In recent weeks, cryptocurrency market analysts observed that Bitcoin and the stock market have been closely correlated. However, at the moment, there are signs that the correlation is breaking away as Bitcoin’s performance is sideways while the majority of equities have started to pick up some momentum.
While the recovery observed in the stock market is intense, it seems the momentum is coming up again as governments continue to open up places that have been locked down in the past few weeks. The observed momentum is based on the number of publicly traded companies whose stock prices have attained new lifetime highs.
On July 3, the number of common stocks that attained new highs on the NYSE was 59, showing that the traditional markets are recovering. Nevertheless, in spite of the correlation between the markets and Bitcoin in recent times, it is not likely to see it propelling Bitcoin to new highs.

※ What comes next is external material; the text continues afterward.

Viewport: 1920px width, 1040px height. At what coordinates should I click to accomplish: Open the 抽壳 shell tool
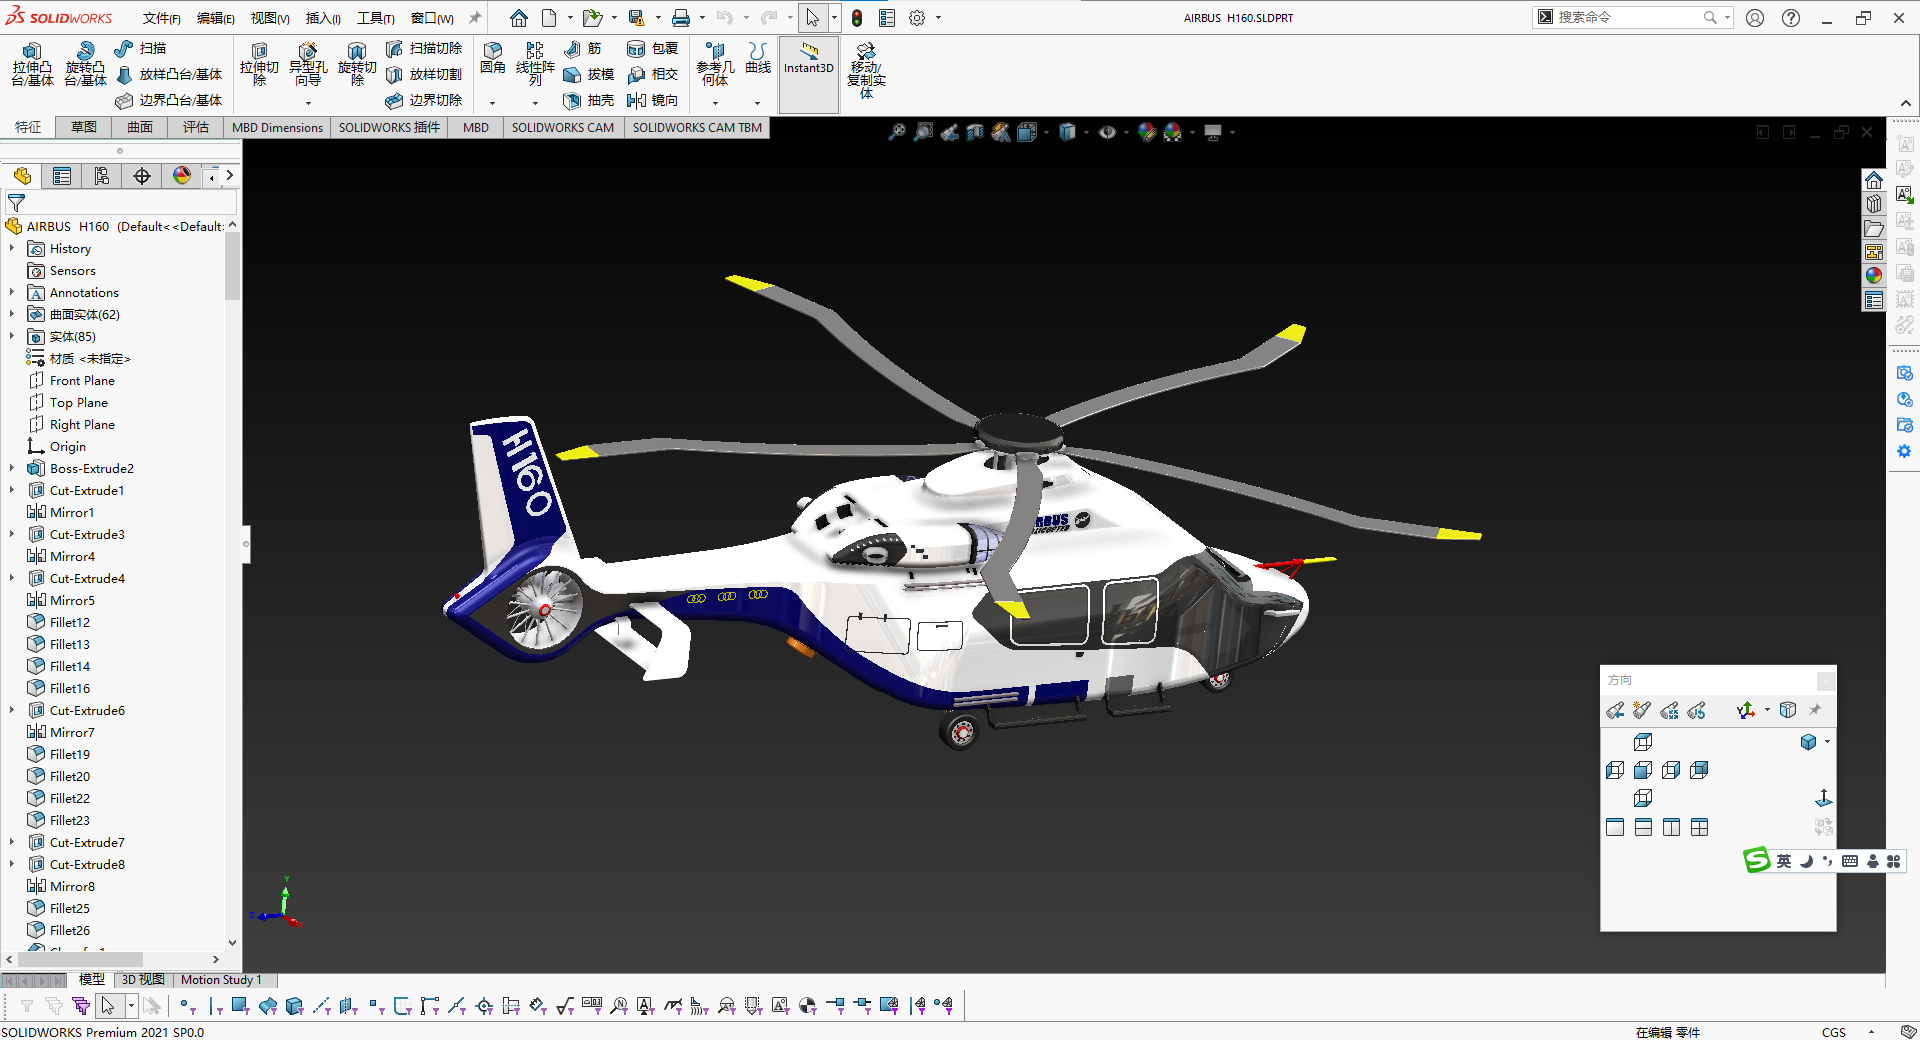585,100
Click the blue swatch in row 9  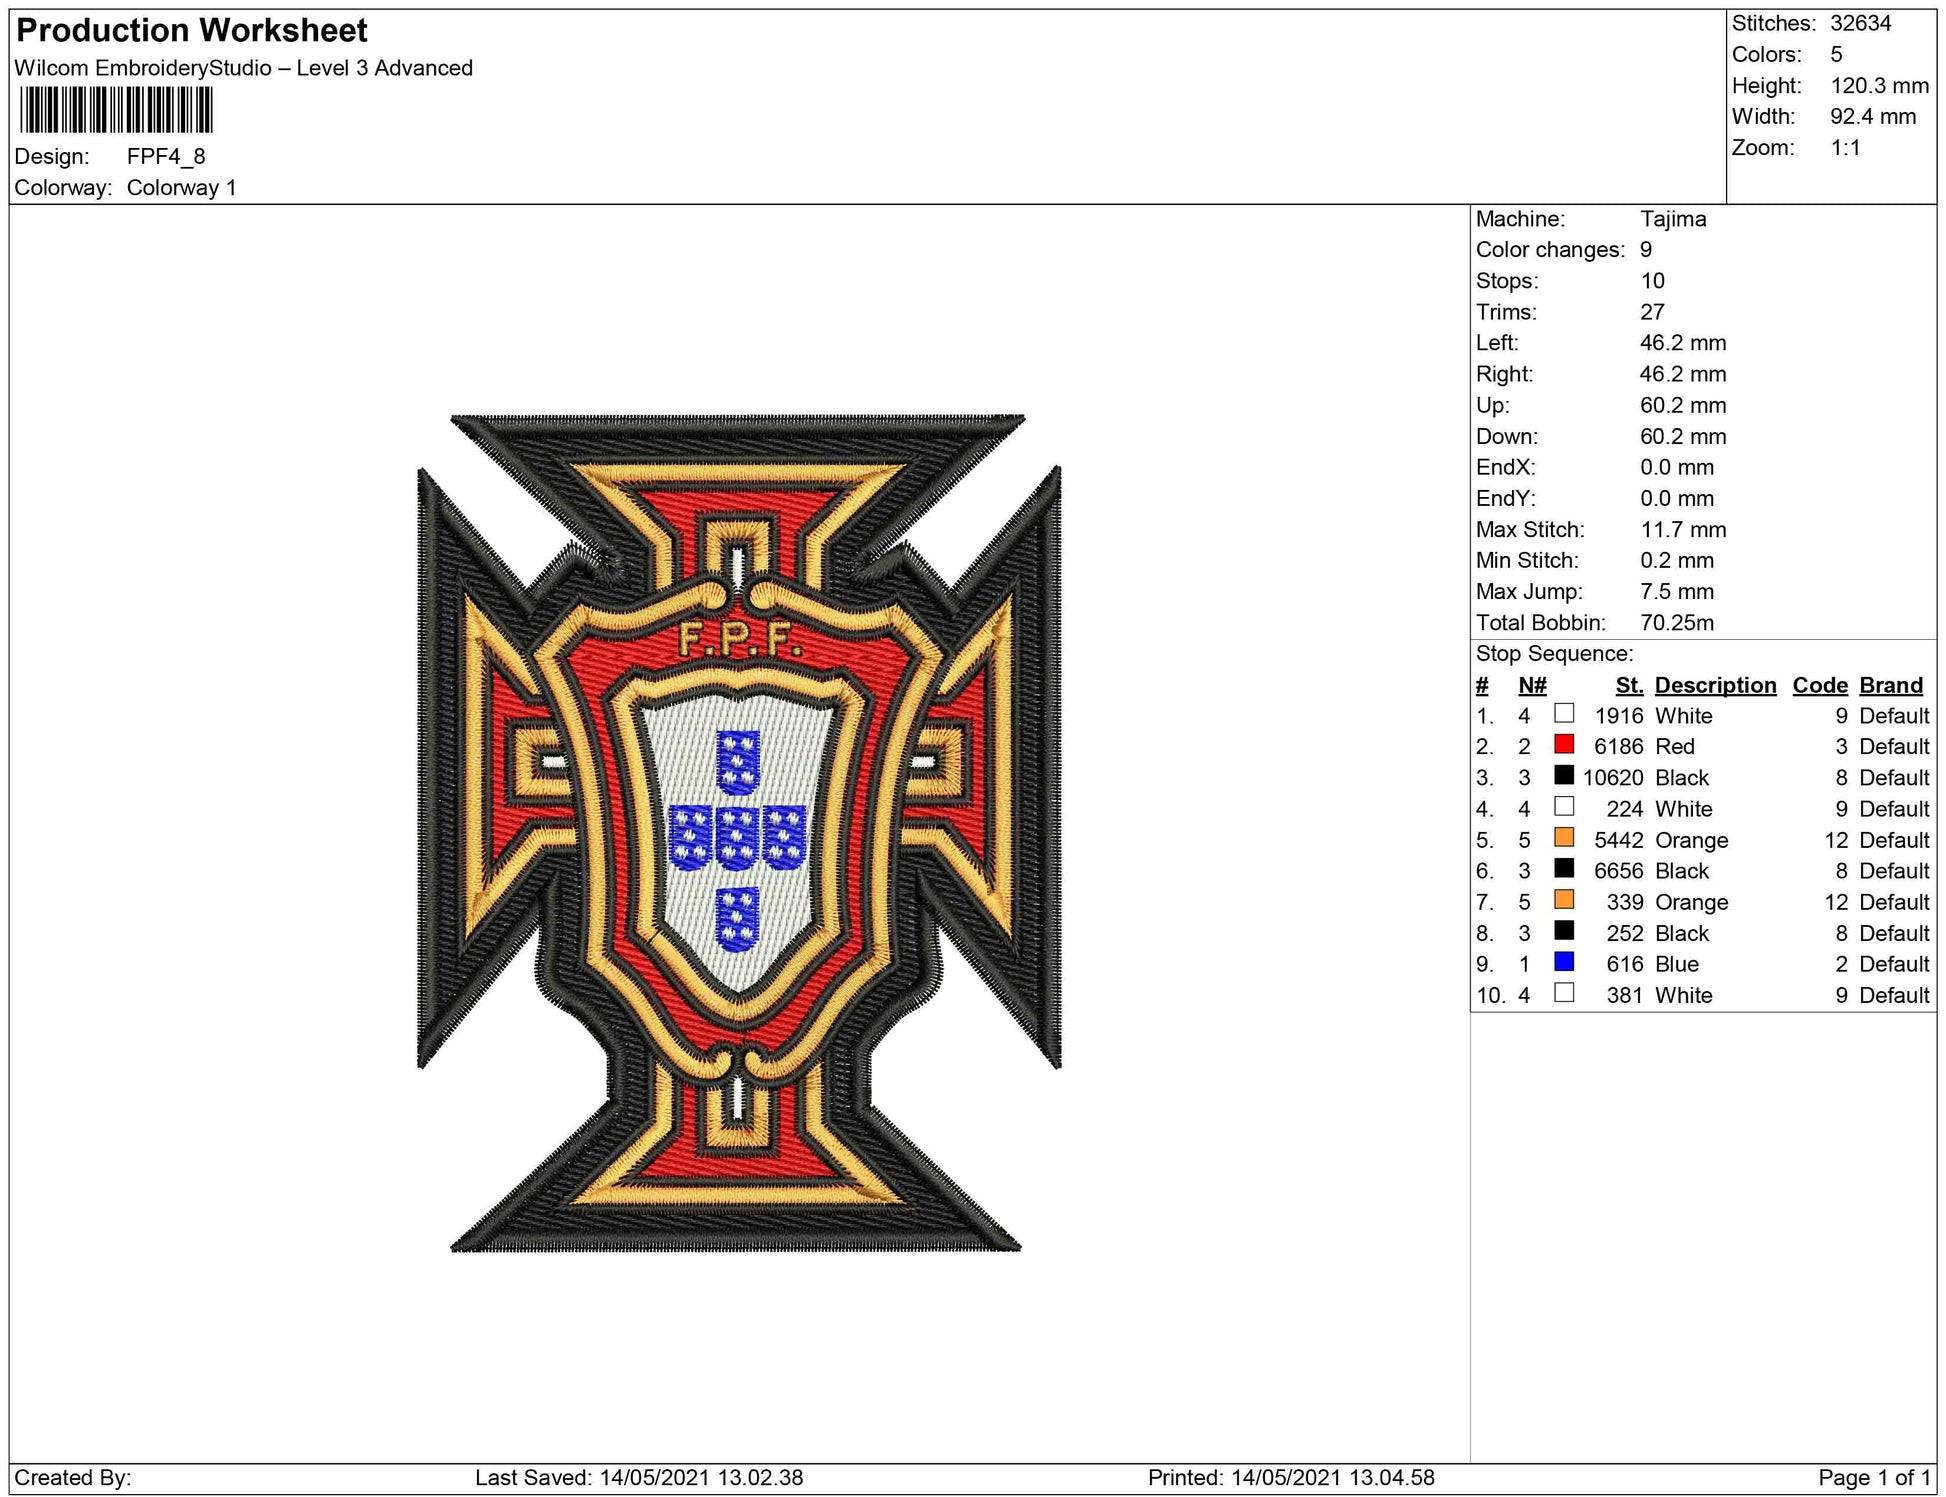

The performance of both the traditional markets and BTC over the previous couple of months has been dull. Investors have been waiting to see more data on the long-term impacts of the pandemic on the economy. The stock markets seem to be incurring some momentum even with the employment data signaling a v-shaped economic recovery in spite of the pandemic still raging worldwide.
The latest Non-Farm Employment data shows the creation of 4.8 million jobs last month, which is higher than the expectations of economists. When the data was released, Bitcoin reacted slightly but in a fleeting manner.
From February to June this year, the correlation between Bitcoin and the equities market remained intact but as the latter is recovering at the moment, the former remains around $9.1k price level as observed on the chart from Skew. Hence, the persistence of this trend may lead to BTC’s failure to leverage the equities market’s rising momentum to initiate a market rally.